Впрочем, чаще всего он работал именно как живописец.
Ни в коем случае нельзя смотреть на его творчество с точки зрения привычных для нас представлений о труде живописца-станковиста, который отдается своему вдохновению в тиши мастерской, а потом продает плоды вдохновения тем, кому они понадобятся, приглянутся. Нет, Пиросманашвили был художником, говоря современным языком, «ангажированным» — и настолько, насколько и не снилось его образованным коллегам по кисти. Неразрывно связанный со своей средой, он работал исключительно «на заказ». Иными словами, он всегда совершенно точно знал, кому и для чего его картина понадобится.

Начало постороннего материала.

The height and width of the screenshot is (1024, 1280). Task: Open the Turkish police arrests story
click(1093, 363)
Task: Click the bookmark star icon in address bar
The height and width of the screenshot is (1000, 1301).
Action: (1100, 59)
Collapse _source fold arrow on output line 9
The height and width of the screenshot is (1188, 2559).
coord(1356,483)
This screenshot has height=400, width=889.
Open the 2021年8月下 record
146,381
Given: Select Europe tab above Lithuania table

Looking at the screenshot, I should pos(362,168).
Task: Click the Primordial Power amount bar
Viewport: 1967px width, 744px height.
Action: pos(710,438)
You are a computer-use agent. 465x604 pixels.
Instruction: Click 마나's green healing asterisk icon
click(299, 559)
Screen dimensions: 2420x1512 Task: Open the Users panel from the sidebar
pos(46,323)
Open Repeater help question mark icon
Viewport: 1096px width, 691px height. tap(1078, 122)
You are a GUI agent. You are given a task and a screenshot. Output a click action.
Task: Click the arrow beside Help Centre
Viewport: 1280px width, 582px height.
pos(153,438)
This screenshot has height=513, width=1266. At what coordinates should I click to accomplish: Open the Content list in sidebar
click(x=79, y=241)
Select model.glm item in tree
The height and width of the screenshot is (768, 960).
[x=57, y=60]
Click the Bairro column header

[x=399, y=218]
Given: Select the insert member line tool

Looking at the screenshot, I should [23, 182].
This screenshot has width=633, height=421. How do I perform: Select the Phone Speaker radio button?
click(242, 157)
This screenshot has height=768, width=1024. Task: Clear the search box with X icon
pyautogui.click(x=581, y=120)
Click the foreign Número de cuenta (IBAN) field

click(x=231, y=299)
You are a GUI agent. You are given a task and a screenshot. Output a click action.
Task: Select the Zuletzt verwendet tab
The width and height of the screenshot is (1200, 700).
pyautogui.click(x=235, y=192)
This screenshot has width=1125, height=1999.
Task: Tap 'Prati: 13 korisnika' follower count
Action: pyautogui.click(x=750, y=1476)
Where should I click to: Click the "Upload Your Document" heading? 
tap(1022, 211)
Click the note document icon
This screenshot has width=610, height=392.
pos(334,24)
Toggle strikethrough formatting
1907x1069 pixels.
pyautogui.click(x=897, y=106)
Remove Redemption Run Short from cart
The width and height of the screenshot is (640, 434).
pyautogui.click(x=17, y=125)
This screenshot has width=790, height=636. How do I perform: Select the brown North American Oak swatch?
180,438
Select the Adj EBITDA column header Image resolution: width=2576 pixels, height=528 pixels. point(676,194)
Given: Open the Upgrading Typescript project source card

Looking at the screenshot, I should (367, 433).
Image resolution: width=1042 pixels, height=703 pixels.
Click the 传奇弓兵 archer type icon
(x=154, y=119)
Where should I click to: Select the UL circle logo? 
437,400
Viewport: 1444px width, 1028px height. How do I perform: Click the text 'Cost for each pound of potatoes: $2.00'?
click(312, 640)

Чаще всего ему просто предписывали сюжет: когда конкретно, с подробностями, важными для заказчика, а когда и более общо. Иногда прямо давали образец для вдохновения — фотографию, картинку из журнала, лубок или еще что-то. В ряде случаев предлагали исполнить то, что уже было раньше сделано им самим, что уже было испытано — разве что с уточнениями. Духанщик-имеретин мог попросить, чтобы «Сбор винограда» был непременно в Имерети, а духанщик-кахетинец — чтобы в Алазанской долине, и Пиросманашвили вносил в картину какие-то детали, позволяющие узнать требуемое место. Многие сюжетные мотивы, композиционные схемы и некоторые детали переходили из картины в картину. Любого другого живописца это могло бы сковать и обезоружить, но только не Пиросманашвили. Как средневековый художник, писавший «Благовещение», «Успение» и «Вознесение» по установленным канонам, Пиросманашвили не боялся постоянных тем и сюжетов, вариантов и даже прямых повторений и никогда не повторялся буквально, находя наслаждение в том, чтобы снова и снова возвращаться к одним и тем же композициям, вносить в них какие-то новые оттенки, по-разному наполняя устоявшиеся композиционные схемы.
Иногда ему предлагали сделать что-нибудь по своему усмотрению («Нарисуй что-нибудь красивое») — так могли родиться, казалось бы, совершенно неожиданные для эпикурейской атмосферы духана «Крестьянка с детьми идет за водой», «Миллионер бездетный и бедная с детьми», «Муша с бурдюком» и «Муша с бочонком», «Дворник», «Мальчик — продавец дров» и др. Впрочем, это только предположение.
Очень часто заказывали портреты: хозяина, его друзей, каких-нибудь известных людей. Всегда находились желающие, по выражению Георгия Леонидзе, запечатлеть для внуков свое анакреонтическое состояние. Заказывали картины из деревенской жизни; из истории — из давней («Царица Тамар», «Шота Руставели», «Георгий Саакадзе») и из недавней (про войну с Шамилем), заказывали изображения животных — оленей, ланей.
Некоторые темы рождались сами собой. Бего Яксиев вспоминал, что как-то утром они с Пиросманашвили долго перебирали все известные сюжеты и не могли придумать ничего нового. В это время мимо духана медленно проехала арба, влекомая рыжими буйволами; на арбе сидел мальчик в красной рубашке, сзади плелся привязанный барашек. «Нарисуй арбу!» — предложил Бего. Пиросманашвили посмотрел, потребовал водки и стал работать. На следующий день картина была готова. Лимона рассказывал, как они однажды съездили в Ортачала, а через два дня была написана известная картина «Ишачий мост».
Так бывало не раз.
Случались заказы и совершенно индивидуальные. Шави Вано (то есть Черный Вано) держал духан в Дидубе, в двухэтажном домике над горой. Через реку было поселение молокан, державших здешний паром. Хитрый деляга (именно таким его вспоминали) то ли испытывал симпатию к ним, то ли не без основания считал их как бы местной достопримечательностью, неким атрибутом его духана. Он заказал серию картин: «Кутеж молокан», «Паром в Дидубе», «Извозчик-молоканин» (ныне утраченная) и др. «Русско-японскую войну», конечно, заказал участник этой войны, духанщик Иван Кеквадзе. Диковинные, недоступные нам причины побудили одного любителя экзотики заказать «Белого медведя с медвежатами», а другого — «Охоту в Индии». Кто-то пожелал иметь «тунгусскую реку Емут» — бедняга познакомился с Тунгусским краем, скорее всего, по каторжным работам, но — странная прихоть души — пожелал иметь напоминание об этом негостеприимном месте. Известно, что в картине «Свири» изображена именно та часть имеретинского села Свири, где проживали некие Камаладзе, но кто они были такие и чем были так дороги заказчику — нам уже не узнать.